━━━ DATASET RECORDS

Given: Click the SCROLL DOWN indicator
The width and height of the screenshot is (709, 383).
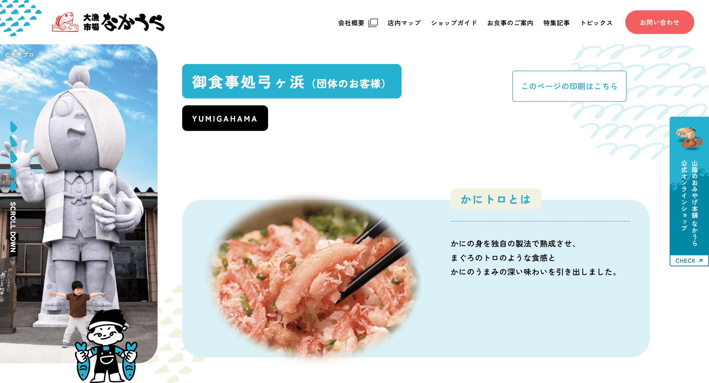Looking at the screenshot, I should click(x=13, y=227).
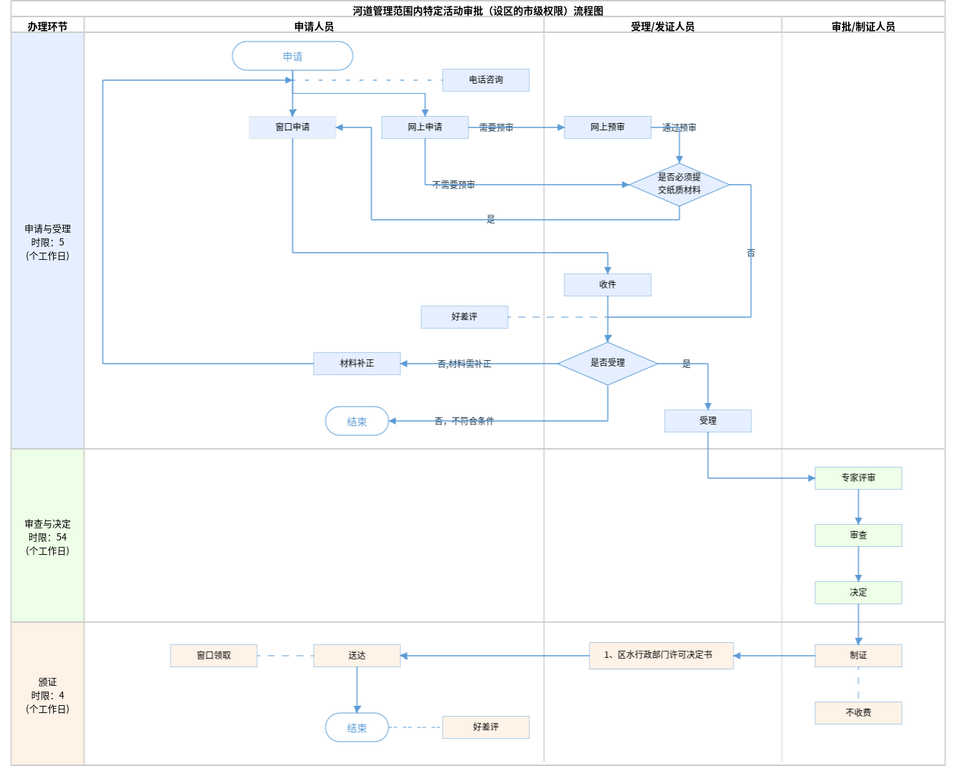This screenshot has height=766, width=967.
Task: Click the 送达 step box
Action: pyautogui.click(x=357, y=656)
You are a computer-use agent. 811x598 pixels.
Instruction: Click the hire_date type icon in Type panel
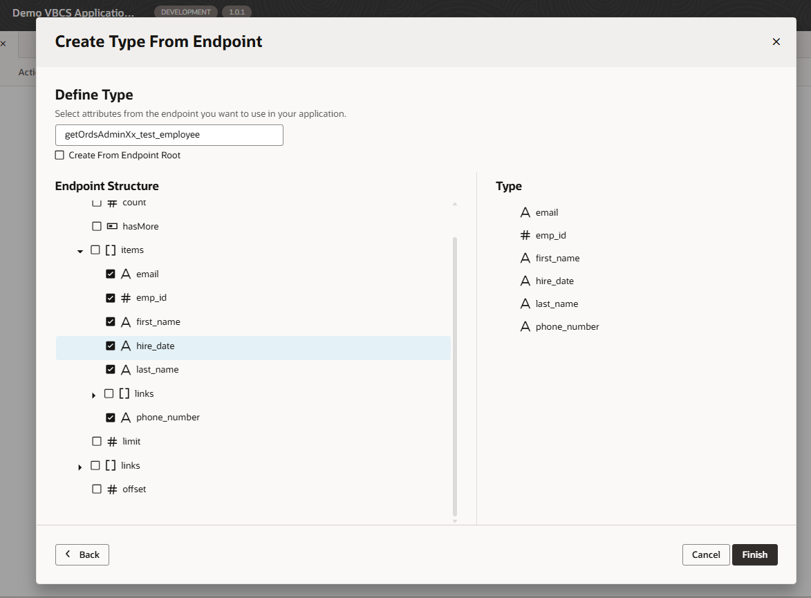[525, 281]
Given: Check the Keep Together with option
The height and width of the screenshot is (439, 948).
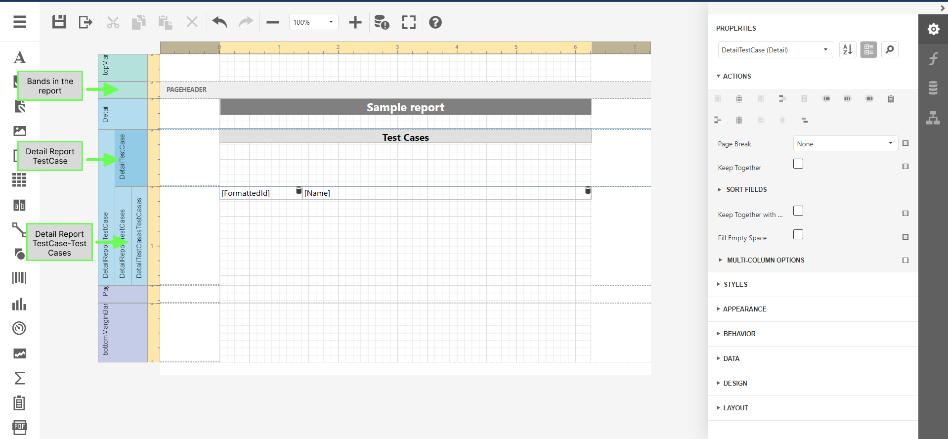Looking at the screenshot, I should point(798,211).
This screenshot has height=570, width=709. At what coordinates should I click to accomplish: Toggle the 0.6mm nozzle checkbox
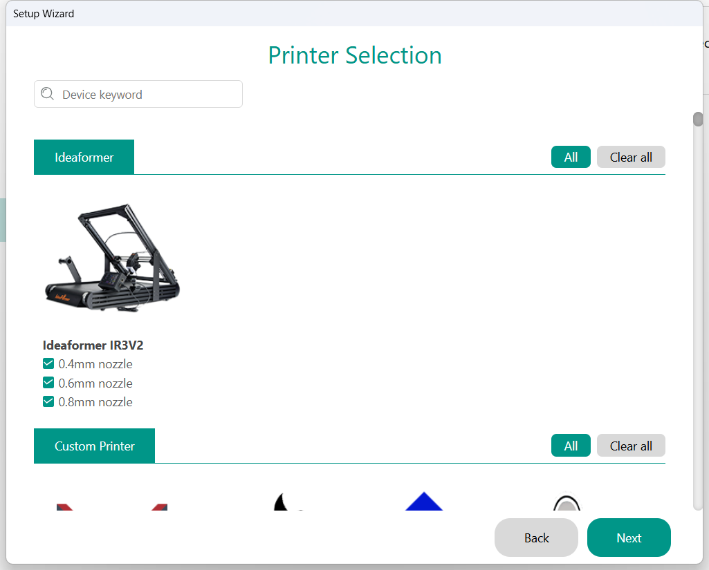(48, 383)
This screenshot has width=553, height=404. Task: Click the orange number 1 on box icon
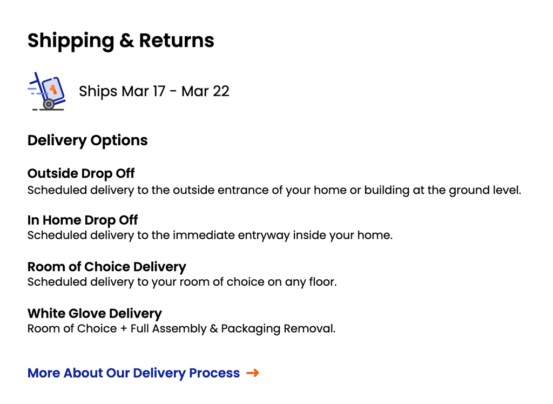53,90
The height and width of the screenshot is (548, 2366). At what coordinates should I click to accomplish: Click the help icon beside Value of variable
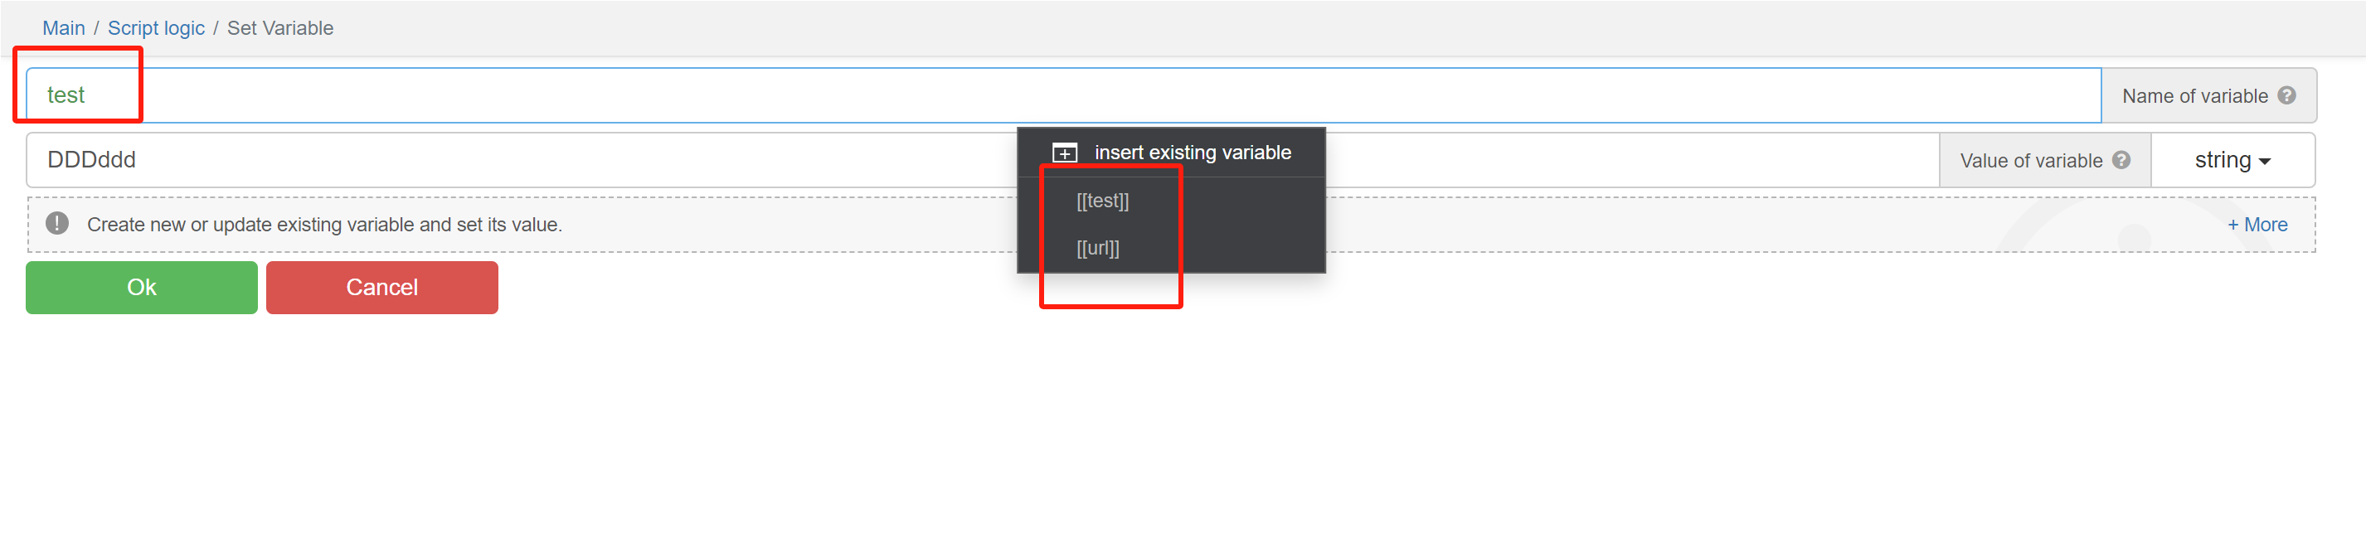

━━━━━━

→ **PROBLEM DETAILS**
Count how many lines of the entries include the string "Given". The number is the entire answer.

→ **PROBLEM SOLUTION**
2